シングルマザーの私が学生と恋♡するんですか?
 不意に鳴海くんが謝るので、私はキョトンとする。最寄駅から家までの距離を、自転車を押しながら並んで歩いていた。

「映画以外は俺が決めちゃって。沙耶さん、どこか行きたい所無かったかなって……今ごろ気になって」

 瞬間、ギクッとした思いで目が泳いだ。

「……え。あ〜……、ううん? 大丈夫っ。特別どこも考えて無かったし、鳴海くんと一緒にいれて凄く楽しかったから」

「……本当?」

「うんっ」

「そっか。それなら良かった」

 私は笑みを絶やさず、目線を地に据えた。

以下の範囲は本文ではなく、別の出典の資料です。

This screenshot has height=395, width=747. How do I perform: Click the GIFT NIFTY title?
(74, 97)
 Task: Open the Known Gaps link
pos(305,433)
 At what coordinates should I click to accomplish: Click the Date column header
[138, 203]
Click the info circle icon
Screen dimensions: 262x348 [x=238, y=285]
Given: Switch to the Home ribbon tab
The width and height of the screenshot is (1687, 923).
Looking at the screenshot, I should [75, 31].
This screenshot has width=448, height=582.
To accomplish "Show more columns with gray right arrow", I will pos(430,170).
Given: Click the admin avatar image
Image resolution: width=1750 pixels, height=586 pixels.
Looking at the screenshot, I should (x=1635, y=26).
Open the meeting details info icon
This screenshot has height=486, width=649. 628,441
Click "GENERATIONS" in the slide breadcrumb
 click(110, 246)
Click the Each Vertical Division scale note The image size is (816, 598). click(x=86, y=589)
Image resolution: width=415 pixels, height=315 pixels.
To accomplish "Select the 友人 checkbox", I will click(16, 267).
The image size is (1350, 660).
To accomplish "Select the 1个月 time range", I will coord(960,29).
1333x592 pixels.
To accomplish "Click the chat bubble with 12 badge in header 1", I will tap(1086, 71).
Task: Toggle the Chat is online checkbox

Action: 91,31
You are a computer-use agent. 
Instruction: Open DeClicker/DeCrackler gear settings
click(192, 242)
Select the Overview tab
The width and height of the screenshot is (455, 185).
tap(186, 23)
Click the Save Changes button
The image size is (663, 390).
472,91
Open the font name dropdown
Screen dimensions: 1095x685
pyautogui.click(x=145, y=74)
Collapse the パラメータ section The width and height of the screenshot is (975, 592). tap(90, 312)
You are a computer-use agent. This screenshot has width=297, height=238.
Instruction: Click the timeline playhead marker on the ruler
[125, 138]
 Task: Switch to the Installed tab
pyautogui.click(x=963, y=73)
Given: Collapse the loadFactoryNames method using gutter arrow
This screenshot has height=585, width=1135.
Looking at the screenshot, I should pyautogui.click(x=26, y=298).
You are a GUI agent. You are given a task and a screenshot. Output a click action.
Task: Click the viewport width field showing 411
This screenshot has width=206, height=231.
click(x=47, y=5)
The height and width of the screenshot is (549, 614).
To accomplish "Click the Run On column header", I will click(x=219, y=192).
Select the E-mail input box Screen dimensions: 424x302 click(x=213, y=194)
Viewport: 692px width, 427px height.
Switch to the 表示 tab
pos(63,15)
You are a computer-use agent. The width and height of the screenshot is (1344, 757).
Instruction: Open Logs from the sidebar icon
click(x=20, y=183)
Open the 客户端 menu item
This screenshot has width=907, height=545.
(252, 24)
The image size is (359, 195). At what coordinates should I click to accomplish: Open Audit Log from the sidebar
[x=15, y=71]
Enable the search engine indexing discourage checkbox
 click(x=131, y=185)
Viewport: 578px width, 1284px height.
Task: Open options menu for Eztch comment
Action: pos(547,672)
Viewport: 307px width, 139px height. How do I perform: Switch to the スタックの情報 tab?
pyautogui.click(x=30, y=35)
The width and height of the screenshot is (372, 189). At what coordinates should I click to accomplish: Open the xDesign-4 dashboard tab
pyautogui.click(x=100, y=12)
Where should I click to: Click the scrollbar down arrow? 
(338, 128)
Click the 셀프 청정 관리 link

すると突然何かを思い出したように、鳴海くんが「あ!」と声を上げる。

「あのさ。沙耶さんに一つだけお願いがあるんだけど」

 ーーお願い?

「なに?」

「あの……アウターを一着貸してくれない、かな? 普段、着てないやつで良いんだけど。出来れば一週間ぐらい」

「え、アウターって。コートとかダウンの事?」

「うん。秋ごろ来てたジャケットとかコーディガンでも大丈夫なんだけど……だめ?」

 首を傾げるその仕草に、つい可愛いなと思ってしまう。

「う、ううん。いいよ、別に」

「本当?」

「うん。でもレディースだよ? 大丈夫?」

「うん。それは全然」

 彼と二人で歩く道は幸せで、あっという間に家へと着いた。